● **Description of the task**: In the forum post below, condense the paragraph that begins "So I first did a couple of syncs" into a short bulleted list that keeps its main facts.

● **Document**:
##############################
Rclone w/ Mega via WebDAV - Tight Limits, Endless Retries, Crashing Megacmd

random_skrub · April 27, 2024, 6:38pm

What is the problem you are having with rclone?

See below

Which cloud storage system are you using? (eg Google Drive)

Mega via WebDAV

The command you were trying to run (eg `rclone copy /tmp remote:tmp`)

 .\rclone.exe sync LOCAL_REMOTE MEGA_REMOTE_BEHIND_CRYPT -P --check-first

Hi, have been using rclone for years and it's always been solid, so I want to thank you for the project first.

I dunno this is a bug or not, I will leave it for the devs to decide; this is prolly gonna be a long post documenting my findings and how I worked out the deficiencies in rclone's default config as well as quirks of the megacmd software. Granted, megacmd is sort of poorly-developed and -maintained, but after going through the whole process I think the dev team at rclone might wanna consider a fix.

Recently I decided to back up my data to Mega; I checked out recommended configs for Mega and also posts on this forum. I want to put crypt on top of Mega remote to encrypt all my uploads. One of the members here suggested that I use megacmd and expose the remote via WebDAV, and then set that up as remote endpoint, so that I can place it behind a crypt, which I did.

By uploading to the WebDAV remote, the temp files for intermediate transfers will first be cached under megacmd's local temp folder, and once they are fully cached (shown as 100% transferred on rclone), then megacmd will take over and upload the file in whole to the Mega server. Once the job's done, rclone gets a positive response. <- this is the typical workflow involved and although it sounds fine on paper, it had cost me days trying to figure out what went wrong. More on that later.

So I first did a couple of syncs that mostly had smaller files (single file size were on average a few hundred MB, largest being ~3GB; using command listed above with almost all settings as default). I found that after a few hours the megacmd backend will crash, bringing down the WebDAV server and stopping the transfers as a result. So I had to rerun the command multiple times to get my files uploaded. It ended up working out.

Then I started a backup routine that involved much larger files (in GBs on average; largest would exceed 20GB). I used the same command and the megacmd backend would still crash (I should note that for this routine I figured out that my upload speeds to WebDAV had to do with the drive's -- before on HDD I would max out at 5MB/s; I moved the temp folder to SSD and I now got 30MB/s upload. The upload speed to Mega servers was anywhere between 100Mbps to 1Gbps, at most times on the lower end, which also contributed to the issue); worse off, there were a few dozen files that just seemed to refuse to be uploaded. Whenever I reran the sync command above, it would always show these few dozen files pending upload. And it seems that once the files got transferred to WebDAV (100% progress on rclone) moments later rclone will retry the same files. I then decided to monitor the list of transfers on megacmd, and indeed, SAME files got repeatedly queued up for uploads.

So the reason behind the megacmd backend crashes seems to be that the repeated upload requests for the same set of files clogged up the transfer queue. And it looks to me that if instructed to upload the same file to the same location, megacmd will first remove that file on remote, attempt the transfer, then sync when it's complete. Still, that would have at least led to some progress before the crash, but for me the few dozen (large) files just failed to register on Mega's end.
##############################
● **Dataset content**:
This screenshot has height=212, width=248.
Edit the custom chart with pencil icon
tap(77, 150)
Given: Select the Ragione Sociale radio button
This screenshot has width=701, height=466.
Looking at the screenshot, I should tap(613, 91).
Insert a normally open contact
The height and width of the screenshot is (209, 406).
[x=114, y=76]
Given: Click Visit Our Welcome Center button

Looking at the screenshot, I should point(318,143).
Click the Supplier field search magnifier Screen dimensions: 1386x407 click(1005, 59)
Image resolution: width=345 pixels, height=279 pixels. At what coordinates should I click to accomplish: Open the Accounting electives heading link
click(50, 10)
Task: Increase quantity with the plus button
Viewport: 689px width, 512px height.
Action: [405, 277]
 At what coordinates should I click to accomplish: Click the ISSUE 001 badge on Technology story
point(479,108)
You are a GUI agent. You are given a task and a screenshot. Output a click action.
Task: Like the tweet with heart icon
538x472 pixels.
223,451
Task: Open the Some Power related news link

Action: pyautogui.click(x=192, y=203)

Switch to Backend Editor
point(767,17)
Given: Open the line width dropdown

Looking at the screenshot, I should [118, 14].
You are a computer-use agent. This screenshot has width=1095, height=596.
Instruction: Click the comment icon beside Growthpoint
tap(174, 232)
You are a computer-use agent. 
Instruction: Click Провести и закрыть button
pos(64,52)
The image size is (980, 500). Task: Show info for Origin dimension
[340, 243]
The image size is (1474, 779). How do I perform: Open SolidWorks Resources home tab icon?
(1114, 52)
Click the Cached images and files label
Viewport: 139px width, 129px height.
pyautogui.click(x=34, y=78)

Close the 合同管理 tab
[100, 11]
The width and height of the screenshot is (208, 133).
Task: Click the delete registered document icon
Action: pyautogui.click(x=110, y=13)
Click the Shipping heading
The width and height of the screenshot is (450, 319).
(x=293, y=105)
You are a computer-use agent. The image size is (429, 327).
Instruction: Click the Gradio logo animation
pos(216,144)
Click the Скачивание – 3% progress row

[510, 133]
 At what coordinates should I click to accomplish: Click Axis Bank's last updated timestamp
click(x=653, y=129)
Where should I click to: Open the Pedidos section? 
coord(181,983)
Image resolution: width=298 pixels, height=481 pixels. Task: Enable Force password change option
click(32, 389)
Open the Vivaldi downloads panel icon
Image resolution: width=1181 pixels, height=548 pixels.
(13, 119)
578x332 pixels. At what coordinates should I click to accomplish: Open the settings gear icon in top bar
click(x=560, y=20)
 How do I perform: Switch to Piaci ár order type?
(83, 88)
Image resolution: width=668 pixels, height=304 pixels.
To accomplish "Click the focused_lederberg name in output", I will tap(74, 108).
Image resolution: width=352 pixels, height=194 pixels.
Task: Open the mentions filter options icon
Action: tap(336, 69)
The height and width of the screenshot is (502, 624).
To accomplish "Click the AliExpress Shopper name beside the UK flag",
##############################
● **Solution for this task**:
- The first syncs mostly involved smaller files, averaging a few hundred MB, with the largest about 3GB.
- They used the command listed in the post, with almost all settings at default.
- After a few hours, the megacmd backend crashed, taking down the WebDAV server and stopping the transfers.
- The command had to be rerun multiple times, but the files were eventually uploaded.